● Exercise description
Transcribe each record as written.

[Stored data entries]
------
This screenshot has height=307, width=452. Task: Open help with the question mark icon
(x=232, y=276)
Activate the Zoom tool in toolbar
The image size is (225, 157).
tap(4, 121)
------
● Solution for this exercise
This screenshot has height=307, width=452. Task: Open help with the question mark icon
(x=232, y=276)
Activate the Zoom tool in toolbar
The image size is (225, 157).
tap(4, 121)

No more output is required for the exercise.